We are here to answer any questions that come up during this challenging time, and we are here to help make sure the process goes as quickly and smoothly as possible. Let us handle the hard stuff while you care for yourself and your family during this difficult time. Contact us today to get started!


How will these assets be transferred to the named beneficiaries?

These assets will be transferred to the named beneficiaries without going through probate.

What are some examples of non-will assets with beneficiaries?

Some examples of non-will assets with beneficiaries include life insurance policies, pension benefits, retirement accounts, and bank accounts that are “payable-on-death.”

Why should you contact a Texas estate planning lawyer during the probate process?

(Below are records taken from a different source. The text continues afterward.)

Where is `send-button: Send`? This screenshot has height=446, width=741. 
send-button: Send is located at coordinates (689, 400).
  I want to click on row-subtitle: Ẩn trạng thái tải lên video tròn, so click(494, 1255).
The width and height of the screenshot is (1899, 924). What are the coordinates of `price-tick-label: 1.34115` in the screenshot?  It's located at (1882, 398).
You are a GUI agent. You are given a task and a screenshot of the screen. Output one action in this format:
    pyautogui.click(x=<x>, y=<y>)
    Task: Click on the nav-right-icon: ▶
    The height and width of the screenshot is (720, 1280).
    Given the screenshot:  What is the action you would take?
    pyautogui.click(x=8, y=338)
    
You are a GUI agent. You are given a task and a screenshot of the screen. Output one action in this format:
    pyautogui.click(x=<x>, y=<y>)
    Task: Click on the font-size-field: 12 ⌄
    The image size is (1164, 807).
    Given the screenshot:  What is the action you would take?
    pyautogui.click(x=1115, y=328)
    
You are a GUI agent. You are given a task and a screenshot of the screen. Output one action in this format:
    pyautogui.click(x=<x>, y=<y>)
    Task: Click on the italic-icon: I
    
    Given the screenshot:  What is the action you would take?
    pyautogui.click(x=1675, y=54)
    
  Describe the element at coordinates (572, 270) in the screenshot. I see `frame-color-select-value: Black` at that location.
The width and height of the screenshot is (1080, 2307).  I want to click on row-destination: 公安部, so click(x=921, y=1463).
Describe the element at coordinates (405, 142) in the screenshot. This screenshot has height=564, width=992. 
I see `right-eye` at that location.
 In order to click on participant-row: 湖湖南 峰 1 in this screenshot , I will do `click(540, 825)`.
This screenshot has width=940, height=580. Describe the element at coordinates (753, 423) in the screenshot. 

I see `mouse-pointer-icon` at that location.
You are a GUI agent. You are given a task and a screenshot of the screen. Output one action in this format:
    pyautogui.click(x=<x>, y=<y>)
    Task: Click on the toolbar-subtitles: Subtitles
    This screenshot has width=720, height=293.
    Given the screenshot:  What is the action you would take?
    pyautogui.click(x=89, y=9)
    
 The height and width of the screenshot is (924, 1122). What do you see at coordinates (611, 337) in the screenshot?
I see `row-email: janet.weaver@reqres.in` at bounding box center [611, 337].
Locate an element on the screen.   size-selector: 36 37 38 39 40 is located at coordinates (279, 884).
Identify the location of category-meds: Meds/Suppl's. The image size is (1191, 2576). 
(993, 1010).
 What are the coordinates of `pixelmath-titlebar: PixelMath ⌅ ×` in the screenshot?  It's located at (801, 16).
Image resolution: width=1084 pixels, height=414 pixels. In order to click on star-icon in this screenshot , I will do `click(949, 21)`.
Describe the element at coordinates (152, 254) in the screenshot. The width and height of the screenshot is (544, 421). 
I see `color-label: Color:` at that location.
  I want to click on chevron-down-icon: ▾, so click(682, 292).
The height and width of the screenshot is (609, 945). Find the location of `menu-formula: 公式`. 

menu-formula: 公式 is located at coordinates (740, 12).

Contacting a Texas estate planning lawyer during the probate process is highly advisable due to the potential complexities and time-consuming nature of the task. The involvement of significant assets, multiple beneficiaries, and creditors can make it particularly challenging for the average personal representative to handle on their own. Seeking the assistance of an experienced estate planning attorney from firms like Texas CPA can greatly benefit individuals in effectively navigating through this intricate and potentially overwhelming process. By partnering with a skilled attorney, individuals can not only ensure that their legal obligations are met but also alleviate some of the stress and burden associated with probate. This allows them to focus on essential aspects such as grieving, healing, and moving forward during this emotionally demanding time.

How long do you have to file probate after death in Texas?

The executor of a will must begin the probate process within four years of the death of the individual who wrote the will. However, there is no specific time limit for finishing the probate process.

How do assets in a living trust avoid probate?

Assets in a living trust avoid probate through the process of transferring ownership to the trust itself. Living trusts, which can be either revocable or irrevocable, offer an effective method for shielding assets from probate. By transferring ownership of the asset to the trust, it no longer remains under the direct ownership of the deceased individual. Consequently, when the person passes away, their assets held in the living trust do not have to go through the typical probate process in their respective jurisdiction, such as Texas. This avoidance of probate ensures a quicker and more efficient transfer of assets to the intended beneficiaries, minimizing delays, costs, and potential complications associated with probate proceedings.

What are tenancy in common assets and how do they affect probate?

Tenancy in common assets, much like joint tenancy assets, have implications for probate. These assets are jointly owned by two or more individuals, who each hold a distinct and separate ownership interest in the property. If one co-owner were to pass away, their share of the asset would be subject to probate and distributed according to the terms of their estate. On the other hand, the surviving co-owner(s) would retain control over their portion of the asset, which would not be subject to probate. In summary, tenancy in common assets involve shared ownership, but upon the death of one co-owner, their share goes through probate while the surviving co-owner(s) maintain control of their portion.

What assets are exempt from Texas estate probate?

Certain joint ownership structures, like joint tenancy with right of survivorship, allow assets like your home to bypass probate automatically. Similar benefits apply to community property arrangements and certain designated beneficiary accounts, such as payable-on-death bank accounts and survivor annuities. Life insurance proceeds and designated beneficiary retirement accounts also typically avoid probate. Assets in ina living trust, can effectively create a separate legal entity that distributes possessions accordingly, outside the probate court system.

Do all estates have to go through probate in Texas?

Texas that qualifies for simplified probate procedures is $75,000. If the total value of the deceased person’s estate is $75,000 or less, excluding the homestead and exempt property, then the heirs or beneficiaries may be able to use a Small Estate Affidavit to transfer the assets without having to go through the formal probate process.